Politik adu domba yang akan ditimbulkan dari Perpres ini adalah strategi barat untuk menjauhkan umat muslim dari ajarannya. Barat tidak pernah lelah untuk menjatuhkan umat Islam karena mereka tau betul jika umat Islam bangkit maka hanya kehancuran yang akan mereka tunggu. Dengan menggunakan soft power mereka menjatuhkan umat Islam dengan meracuni pemikiran umat Islam.
Bagaimana Islam Menyikapinya
Terbitnya Perpres ini tak lepas dari upaya pencegahan radikalisme di tengah-tangah masyarakat. sayangnya radikalisme selalunya dikaitkan dengan Islam yang ingin menerapkan syariat islam. Pemerintah telah melakukan berbagai upaya mulai dari membangun narasi-narasi kebencian islam yang mulia seperti jihad, khilafah dan syariat Islam hingga program deradikalisasi termasuk disahkannya RAN PE ini.
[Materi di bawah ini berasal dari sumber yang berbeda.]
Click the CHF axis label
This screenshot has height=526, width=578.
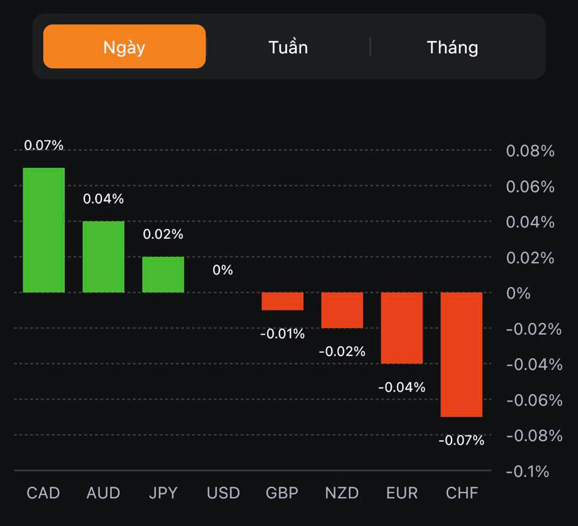click(x=462, y=493)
Kehadiran Perpres bukannya menciptakan kenyamanan ditengah masyarakat tetapi malah sebaliknya. Masyarakat akan saling menuduh, memata-matai, dan mencurigai. Tak hanya itu, Perpres ini juga dapat membawa umat pada pemahaman yang salah terkait istilah-istilah dalam Islam seperti jihad, khilafah, dan syariat Islam. Karena Pendefinisian dari berbagai istilah tersebut selalu dikaitkan dengan radikalisme. Pada akhirnya akan menyebabkan penyimpangan pemahanan terhadap ajaran Islam. Masyarakat yang menyerukan istilah tersebut akan dianggap radikal dan ekstrem.
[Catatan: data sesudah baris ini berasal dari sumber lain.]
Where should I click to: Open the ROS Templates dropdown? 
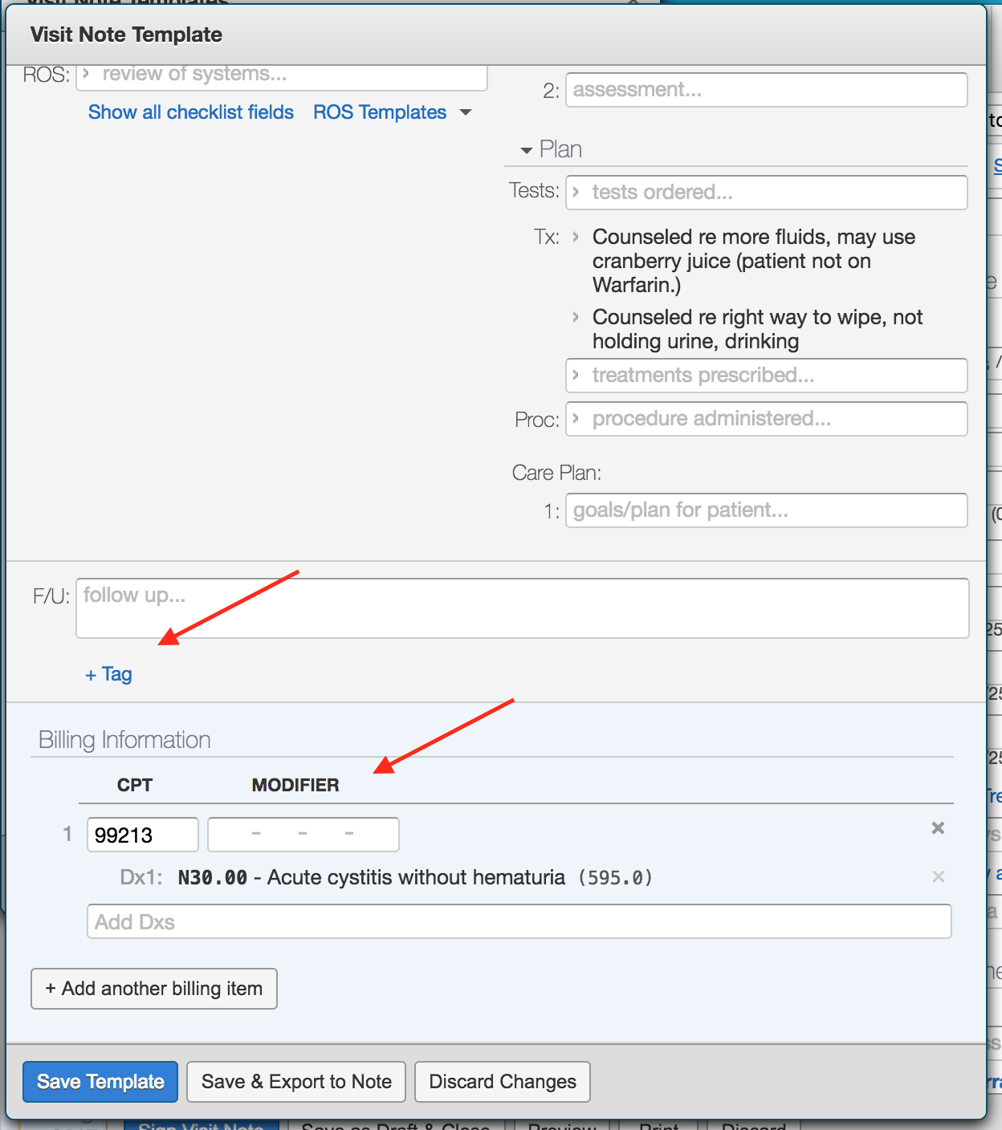tap(391, 112)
Namun berbeda halnya dengan islam, sifat yang ditimbulkan dari diterbitkannya perpes ini yakni sifat saling mencuriagai sangay dilarang oleh Allah SWT. sebagaimana dalam firmannya:
“Hai orang-orang yang beriman, janganlah kebanyakan berprasangkan, karena sesungguhnya sebagian tindakan berprasangka dosa dan janganlah kamu mencari-cari kesalahan orang lain.” (QS. Al-Hujurat:12).
Kita selalu dituntut untuk menjauhi perbuatan memata-matai karena hal ini akan memicu terjadinya perpecahan. Imam Abu Hatim al-Busri ra. Berkata: “Tajassu (memata-matai) adalah cabang dari keimanan. Orang yang berakal akan berprasangka baik kepada saudaranya dan tidak mampu membuatnya sedih dan berduka. Sedangkan orang bodoh akan selalu berasangka buruk kepada saudaranya dan tidak segan-segan berbuat jahat dan membuatnya menderita,” (Raudha al-Uqala’, hlm. 131).
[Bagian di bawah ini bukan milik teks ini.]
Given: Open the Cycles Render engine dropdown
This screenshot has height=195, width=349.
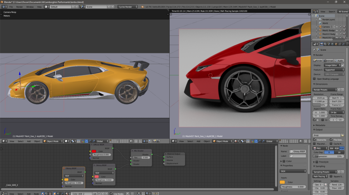Looking at the screenshot, I should [127, 7].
Selain Islam melarang keras terjadinya perpecahan antar sesama muslim. Kita diajarkan untuk bersatu dan saling menolong satu sama lain sebagaimana sabda Sasulullah SAW.:
“Perumpamaan kaum muslim dalam urusan kasih sayang dan tolong menolong bagaikan satu tubuh. Jika salah satu anggota tubuh meresa sakit, maka menjalarlah penderitaan itu ke seluruh badan hingga tidak dapat tidur dan merasa panas,” (HR. Imam Bukhari dan Muslim).
Hanya dengan tetap bersatu kita dapat melawan barat untuk menjatuhkan umat Islam. Dengan mengikuti segala program barat hanya menghancurkan dan menjauhkakn kita dari persatuan. Untuk itu kita butuh sebuah institusi yang mampu menyatukan kita yakni negara Islam. Hanya negara Islam akan menjadi perisai bagi umat islam dan menjauhkannya dari perpecahan. Wallalu a’alam bish-shwabi.